Phobia of losing a loved one

First, it’s worth understanding what is meant by loss. If we are talking about loss, as parting, it means one of the types of social phobia - fear of loneliness. And only you yourself can understand how to get rid of the fear of loneliness, because this is, first of all, your choice, when a person realizes this, it becomes easier. If a person is terrified of the death of a loved one, then it is worth talking about one of the vital fears - thanatophobia. To understand the characteristics of a phobia, it is worth considering them separately.

Fear of losing loved ones through separation


It’s worth starting with what social phobia is and why the fear of losing someone is a phobia. After all, this is an intense experience.

Social phobia is a strong, persistent and seemingly unreasonable fear and anxiety of uncomfortable situations in society. For example, fear of condemnation, loneliness, public speaking.

Fear of separation from a loved one can be considered a phobia if the following symptoms are present:

  • fear of being judged by others in response to loneliness, fear of being left alone after breaking up;
  • intense fear that is not accompanied by the current situation;
  • when thinking about parting with a loved one, increased heartbeat, shortness of breath, tremors, sweating of the palms begin;
  • fear does not pass under the influence of rational arguments, evidence, facts;
  • inappropriate behavior when there is a discrepancy in views, strong emotional reactions even to short-term separations.

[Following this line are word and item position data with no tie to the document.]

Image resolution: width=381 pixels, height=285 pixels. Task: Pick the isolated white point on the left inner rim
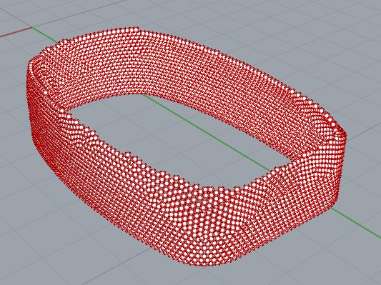click(46, 92)
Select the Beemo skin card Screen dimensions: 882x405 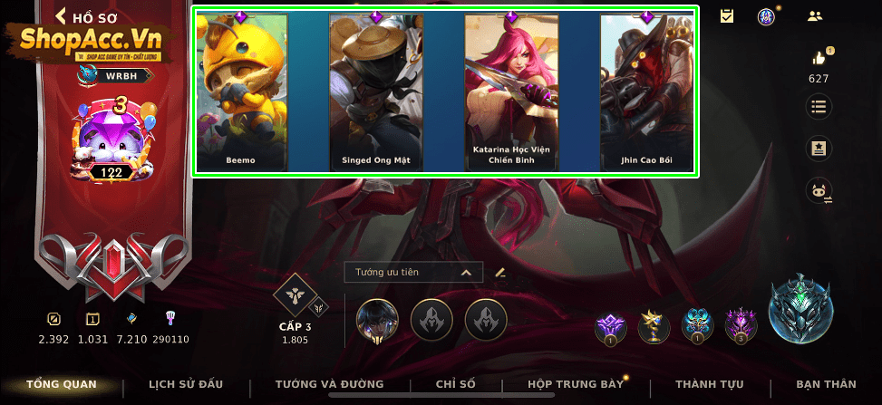(x=241, y=92)
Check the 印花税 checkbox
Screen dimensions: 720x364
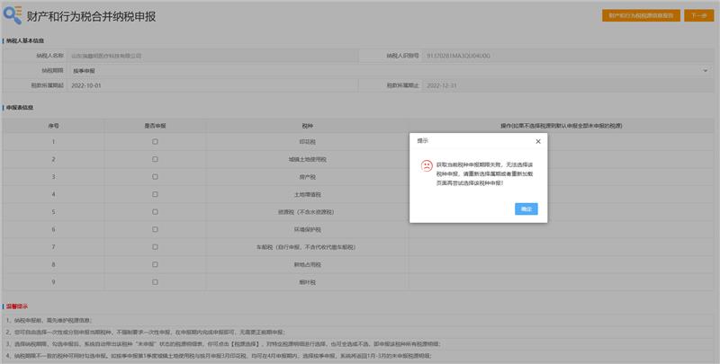point(156,142)
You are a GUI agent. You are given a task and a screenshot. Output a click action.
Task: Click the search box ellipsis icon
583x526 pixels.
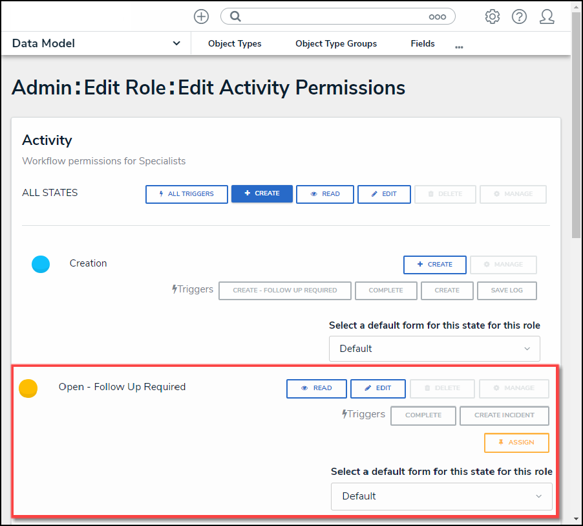438,17
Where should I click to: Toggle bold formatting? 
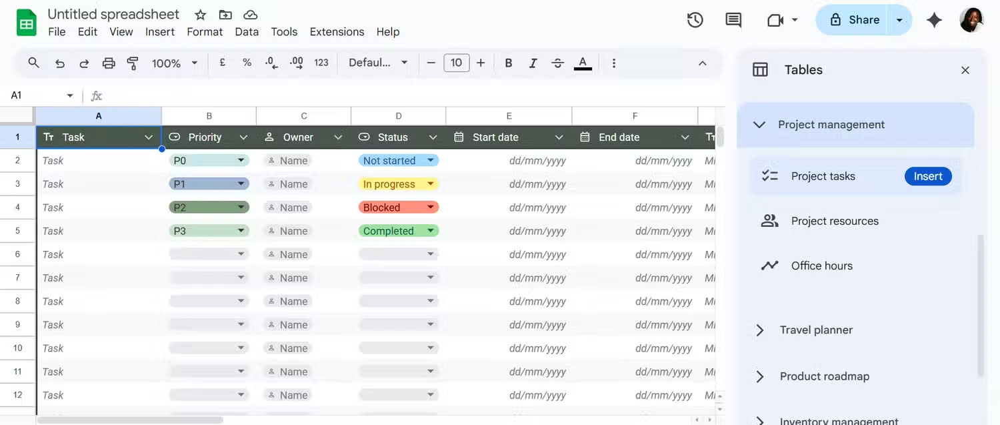508,63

The reasons for such a person’s phobia may be the following:

  1. Observation of severe depression after separation of loved ones (for example, parental divorce).
  2. Experience of an extremely painful separation with serious consequences (experience of illness, suicide attempts, severe depression).
  3. Intense sensitivity, suspiciousness, difficulties with trust and separation trauma.

This phobia responds well to treatment through attachment therapy and the search for emotional dependence.

Fear of death of a loved one


A much more severe loss in fact is the death of a loved one. However, it is not experienced much more severely than the previous version. A phobia is a phobia.

Usually, if there is no phobic disorder, grief trauma is experienced according to a well-known pattern:

  1. Shock is the first reaction, a reaction of lack of contact with the brutal truth.
  2. Denial is a fact before the eyes, but the brain cannot accept it.
  3. Aggression is righteous anger at cruel reality and everyone6 who is in it.
  4. Trading is an attempt to “negotiate with death,” a desperate desire to change everything at any cost.
  5. Depression - This is an awareness of reality and the cessation of trying not to feel pain and change something.
  6. Acceptance is the renewal of the moral resource for life, taking into account the experience of grief.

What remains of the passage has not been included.